PROBLEM REQUIREMENTS: Everything in the data below is left aside except the lines from the one containing "You are a computer-use agent. 911x513 pixels." through the one containing "Instruction: Click the"; repeat those exactly.

RECORDS FOR PROCESSING:
------------------------------------------------------------------------

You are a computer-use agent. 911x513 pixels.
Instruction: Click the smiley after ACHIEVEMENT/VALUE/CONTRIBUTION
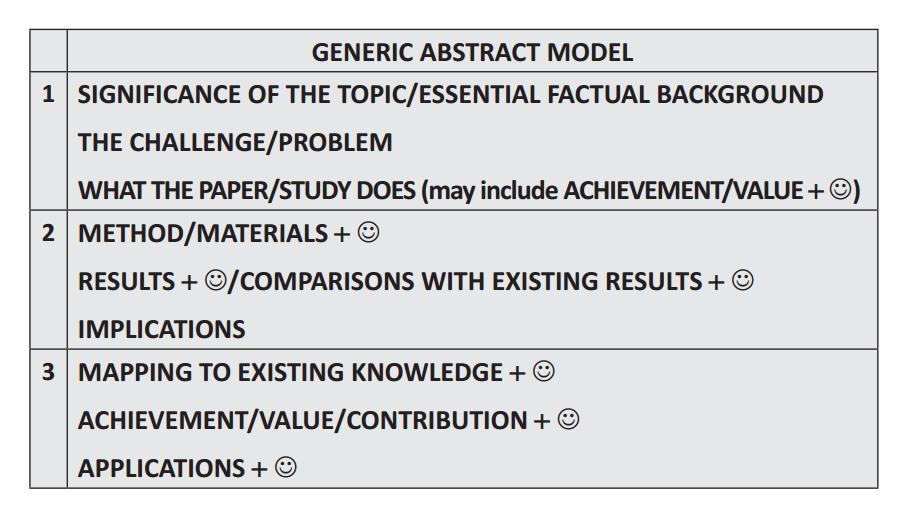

------------------------------------------------------------------------

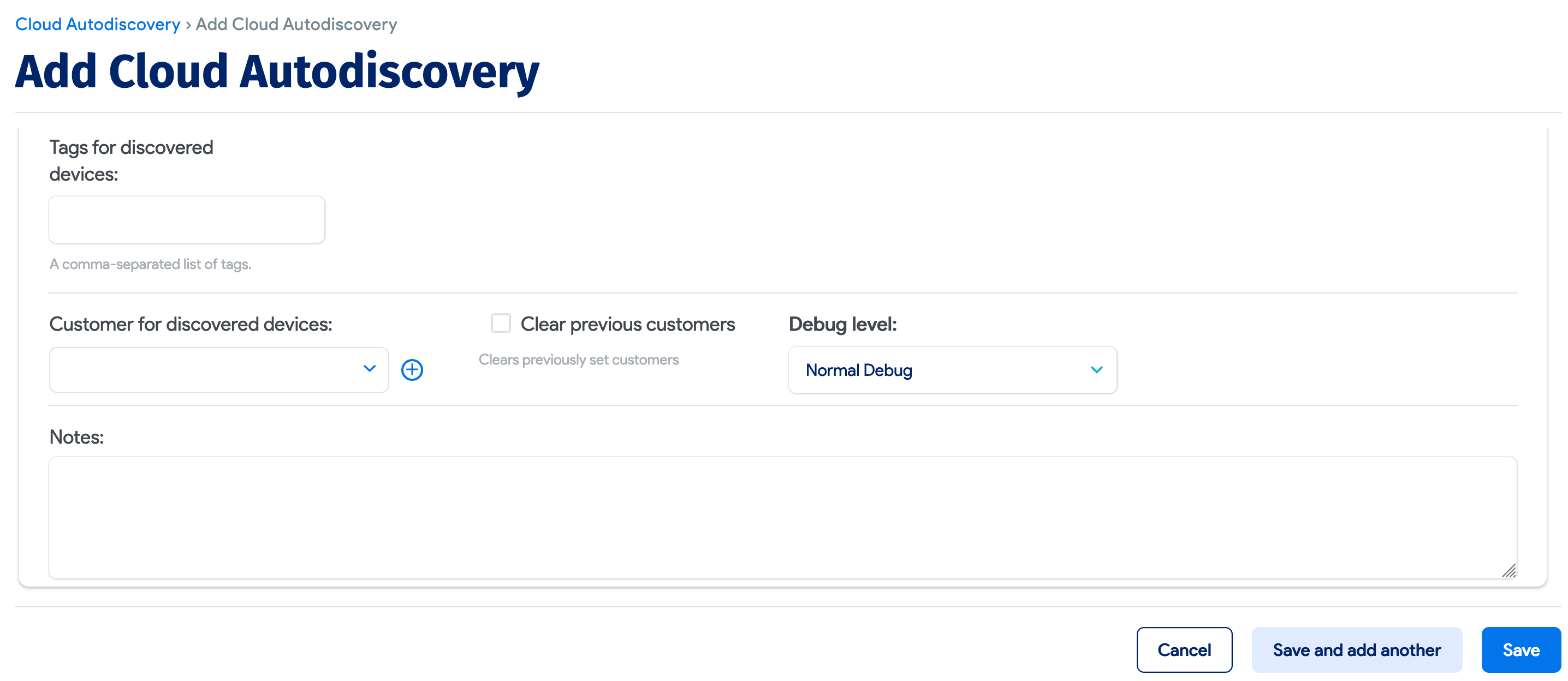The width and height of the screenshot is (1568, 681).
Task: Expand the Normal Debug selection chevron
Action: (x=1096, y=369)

------------------------------------------------------------------------

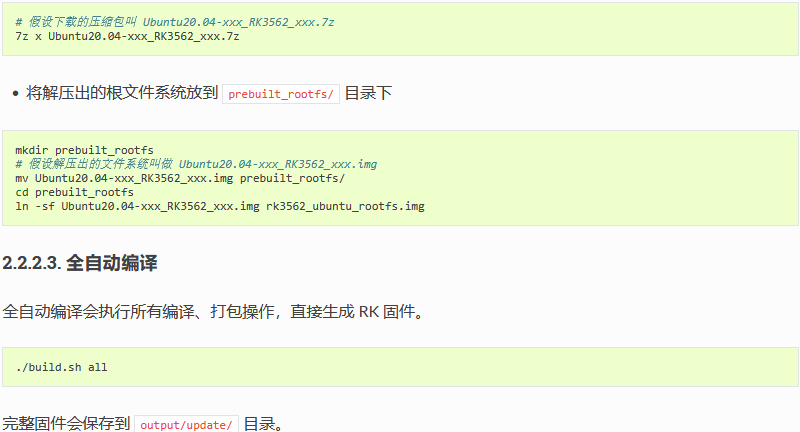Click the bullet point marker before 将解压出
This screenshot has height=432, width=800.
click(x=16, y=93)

------------------------------------------------------------------------

SOLUTION FOR THIS EXERCISE:
You are a computer-use agent. 911x513 pixels.
Instruction: Click the smiley after ACHIEVEMENT/VALUE/CONTRIBUTION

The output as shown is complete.